In abbinamento un altro azzardo: Negroni firmato Drink – it di Emanuele Broccatelli.

Arrivo, dopo un percorso tortuoso, ai dolci.

Carbonara dolce. Creme brulèe al pepe nero, crumble al pepe nero, cremoso al pecorino, guanciale croccante e gelato al guanciale. Avete capito bene. E il sapore della carbonara c’è tutto.

Sempre perchè la normalità stufa, il secondo dolce che provo è a base di cocco, tartufo nero, olio extravergine d’oliva e sale Maldon. Il freddo del gelato esalta il tartufo. La piccantezza dell’olio è affascinante e aiuta a divorare il dolce.

Ma un filo d’olio conclude anche un altro dolce che siamo soliti servire ad inizio pranzo: il Pinzimonio. Giovanni lo rivisita preparando una torta morbida alle carote, un gelato al finocchio, verdure croccanti, sale, pepe e ovviamente olio. Fresco e balsamico conclude ottimamente la degustazione.

Una pesca dolce, liquirizia e menta mi sporca le mani e mi chiude lo stomaco.

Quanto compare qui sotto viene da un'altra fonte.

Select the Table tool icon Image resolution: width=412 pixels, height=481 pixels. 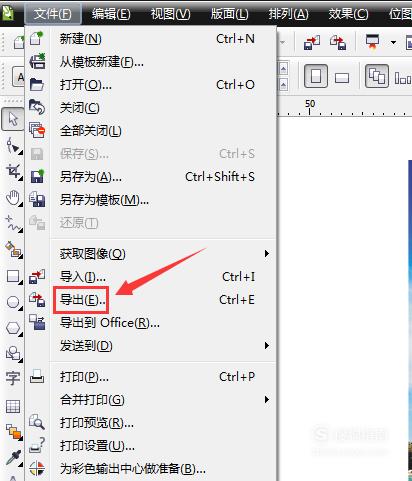tap(13, 406)
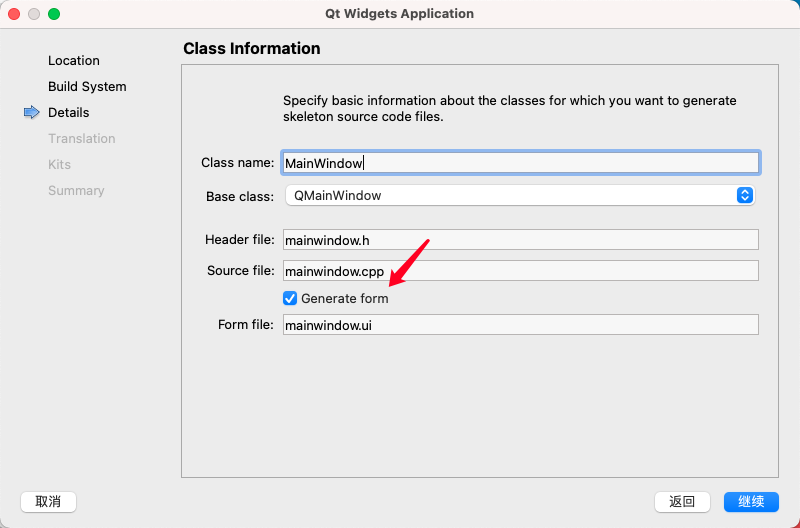Select the Translation step in sidebar
Screen dimensions: 800x528
82,139
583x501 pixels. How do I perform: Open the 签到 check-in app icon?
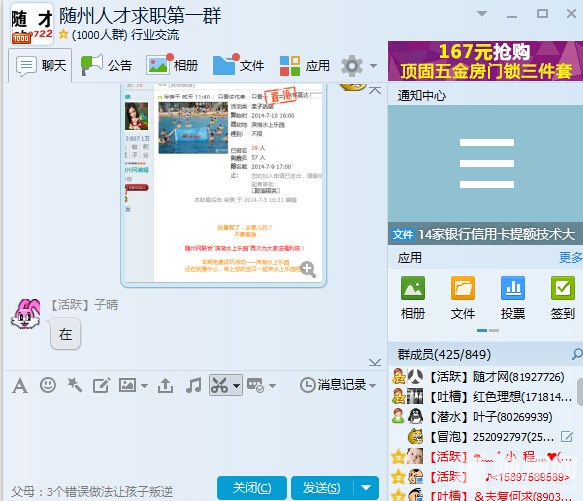tap(563, 297)
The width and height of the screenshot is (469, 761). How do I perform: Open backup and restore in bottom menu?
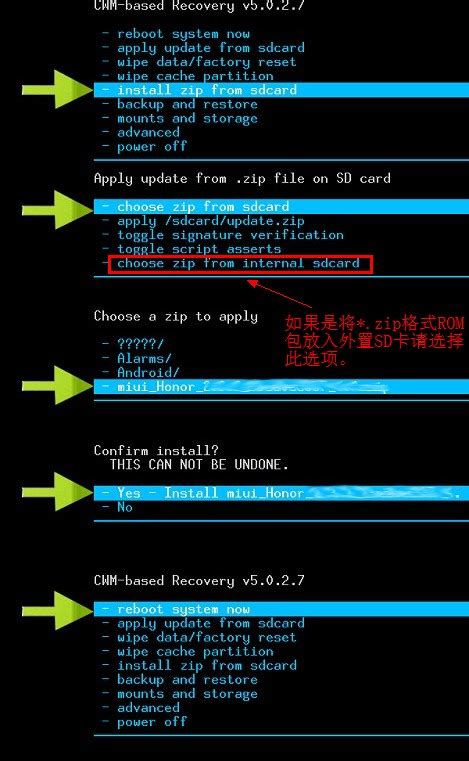coord(187,679)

La cena è finita. L’anarchia è terminata. Sono costretta ad abbandonare la tavola. Lo faccio col sorriso e la consapevolezza che qui la musica è un’altra.
Qui ci si diverte, si mangia diversamente. Niente mode e abbinamenti scontati: tutto si fa con la pancia per la pancia.



Giovanni e la sua giovane squadra stanno portando avanti una rivoluzione nel cuore del turismo più convenzionale. Un brindisi al diverso!